SHORT STORIES OF WISDOM

"A good short story takes me out of myself and then stuffs me back in, outsized, now, and uneasy with the fit." ― David Sedaris

 

The Wise Woman's Stone

A wise woman who was traveling in the mountains found a precious stone in a stream. The next day she met another traveler who was hungry, and the wise woman opened her bag to share her food. The hungry traveler saw the precious stone and asked the woman to give it to him. She did so without hesitation. The traveler left, rejoicing in his good fortune. He knew the stone was worth enough to give him security for a lifetime. But a few days later he came back to return the stone to the wise woman.

"I've been thinking," he said, "I know how valuable the stone is, but I give it back in the hope that you can give me something even more precious. Give me what you have within you that enabled you to give me something more precious. Give me what you have within you that enabled you to give me the stone.

 

The Donkey

An old man, a boy, and a donkey were going to town. The boy rode on the donkey, and the older man walked. As they went along, they passed some people who remarked it was a shame the old man was walking and the boy was riding. The man and boy thought maybe the critics were right, so they changed positions.

Then, later, they passed some people who remarked, "What a shame, he makes that little boy walk." So they then decided they'd both walk!

Soon they passed some more people who thought they were stupid to walk when they had a decent donkey to ride. So, they both rode the donkey. They passed some people who shamed them by saying how awful it was to put such a load on a poor donkey.

The boy and man figured they were probably right, so they decided to carry the donkey. As they crossed the bridge, they lost their grip on the animal and the donkey fell into theriver and drowned.

The moral of the story? If you try to please everyone, you might as well... Kiss your "donkey" goodbye!

 

The Trouble Tree

The carpenter I hired to help me restore an old farmhouse had just finished a rough first day on the job. A flat tire made him lose an hour of work, his electric saw quit and now his ancient pickup truck refused to start.

While I drove him home, he sat in stony silence. On arriving, he invited me in to meet his family. As we walked toward the front door, he paused briefly at a small tree, touching the tips of the branches with both hands. Upon opening the door he underwent an amazing transformation. His tan face was wreathed in smiles and he hugged his two small children and gave his wife a kiss.

Afterward, he walked me to the car. We passed the tree and my curiosity got the better of me. I asked him about what I had seen him do earlier. "Oh, that's my trouble tree", he replied. " I know I can't help having troubles on the job, but one thing for sure, troubles don't belong in the house with my wife and children. So I just hang them up on the tree every night when I come home. Then in the morning, I pick them up again." "Funny thing is," he smiled, "when I come out in the morning to pick them up, there aren't nearly as many as I remember hanging up the night before."

 

The Seven Wonders of the World

A group of American schoolchildren were asked to list what they thought were the present"Seven Wonders Of The World." Though there were some disagreements, the following received the most votes:

1. Egypt's Great Pyramids

2. Taj Mahal

3. Grand Canyon

4. Panama Canal

5. Empire State Building

6. St.
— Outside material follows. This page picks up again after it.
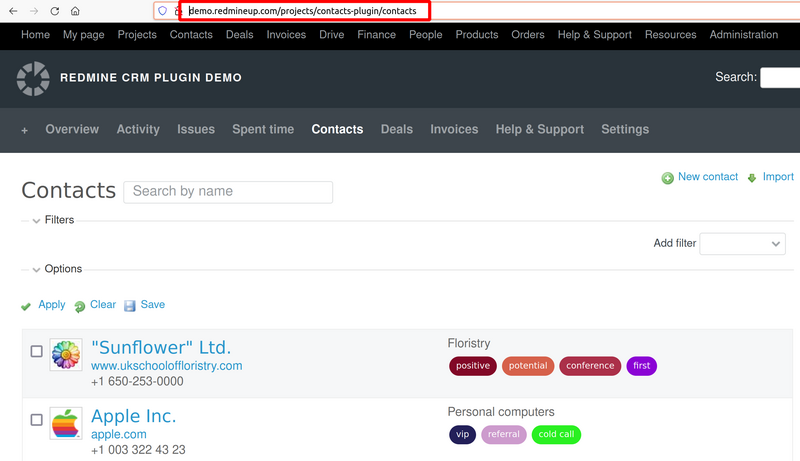
Task: Click the Search by name field
Action: tap(228, 192)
Peter's Basilica

7. Great Wall of China

While gathering the votes, the teacher noted that one student had not finished her paper yet. So she asked the girl if she was having trouble with her list. The little girl replied, "Yes, a little. I couldn't quite make up my mind because there are so many." The teacher said, "Well, tell us what you have, and maybe we can help." The girl hesitated, then read, "I think the "Seven Wonders Of The World" are:

1. To see

2. To hear

3. To touch

4. To taste

5. To feel

6. To laugh

7. To love

The room was so quiet you could hear a pin drop. The things we overlook as simple and ordinary and that we take for granted are truly wondrous. A gentle reminder - that the most precious things in life cannot be built by hand or bought by man.

 

 

Changing Our Vision

There was a very wealthy man who was bothered by severe eye pain. He consulted many physicians and was being treated by several. He did not stop consulting a galaxy of medical experts; he consumed heavy loads of drugs and underwent hundreds of injections. But the ache persisted with more vigor than before.
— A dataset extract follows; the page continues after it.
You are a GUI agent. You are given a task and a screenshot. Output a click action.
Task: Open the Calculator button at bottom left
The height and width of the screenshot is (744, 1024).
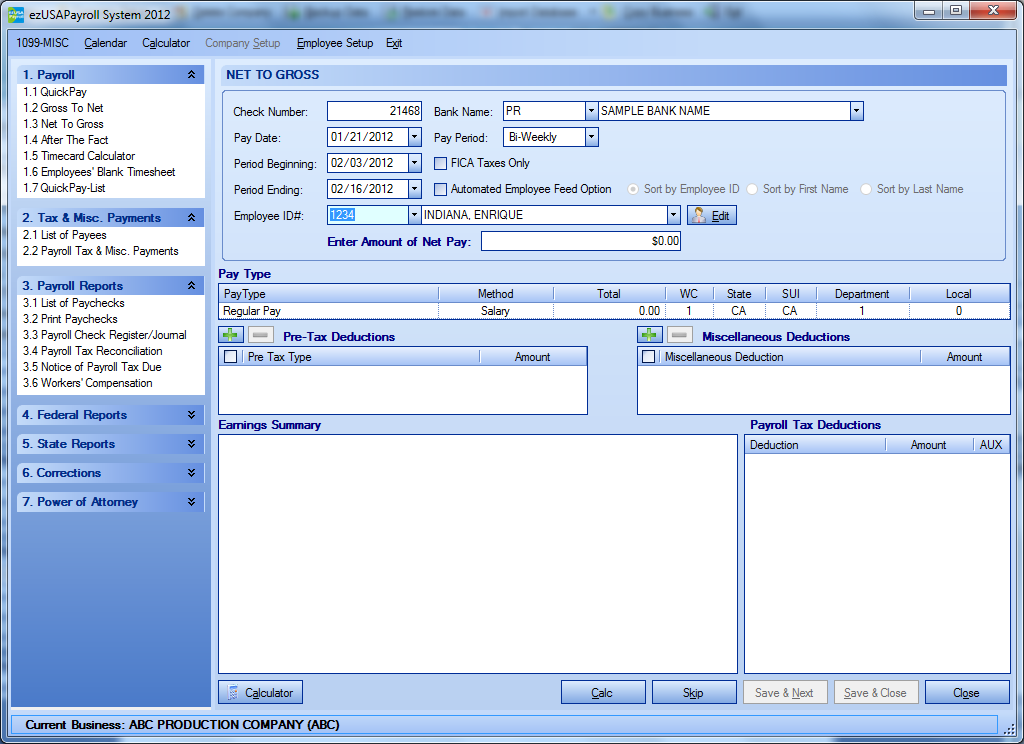point(260,692)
At last, a monk who was supposed to be an expert in treating such patients was called for by the suffering man. The monk understood his problem and said that he should concentrate only on green colors and not let his eyes fall on any other colors. It was a strange prescription, but he was desperate and decided to try it.
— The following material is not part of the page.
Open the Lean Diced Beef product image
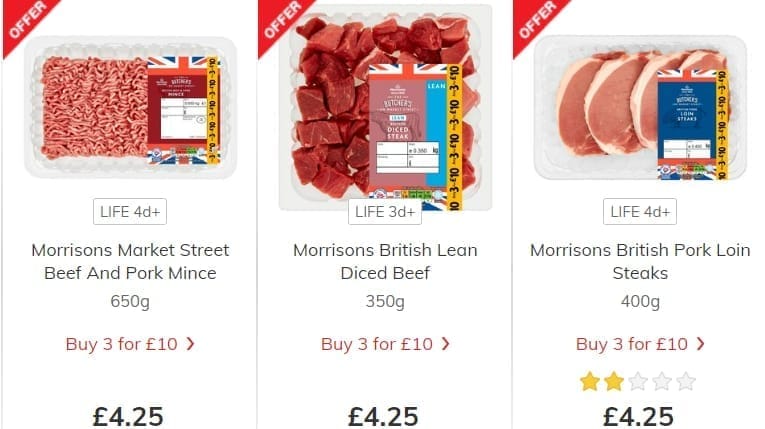This screenshot has width=765, height=429. tap(385, 107)
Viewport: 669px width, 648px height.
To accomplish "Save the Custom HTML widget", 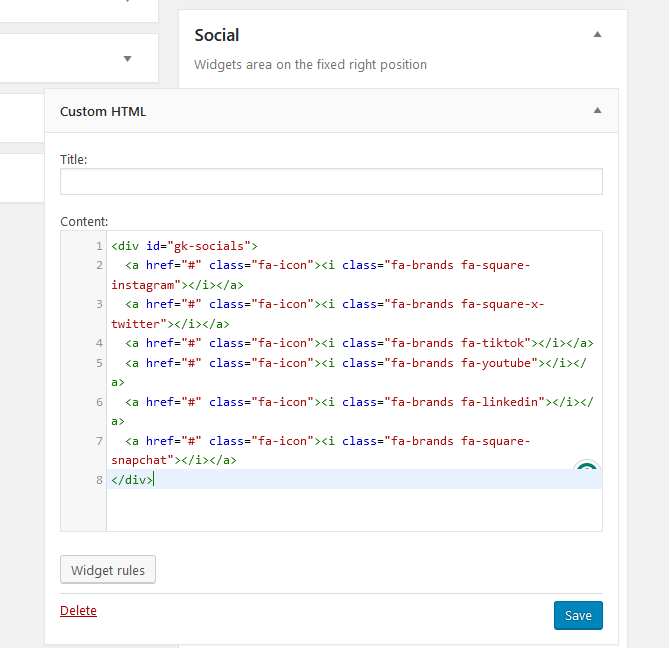I will click(578, 615).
The millionaire got together a group of painters and purchased barrels of green paint and directed that every object his eye was likely to fall to be painted green just as the monk had directed. When the monk came to visit him after few days, the millionaire's servants ran with buckets of green paint and poured it on him since he was in a red dress, lest their master sees any other color and his eye ache would come back.

Hearing this, the monk laughed and said, "If only you had purchased a pair of green spectacles worth just a few dollars, you could have saved these walls and trees and pots and all other articles and also could have saved a large share of his fortune. You cannot paint the world green."

Let us change our vision and the world will appear accordingly. It is foolish to shape the world; let us shape ourselves first.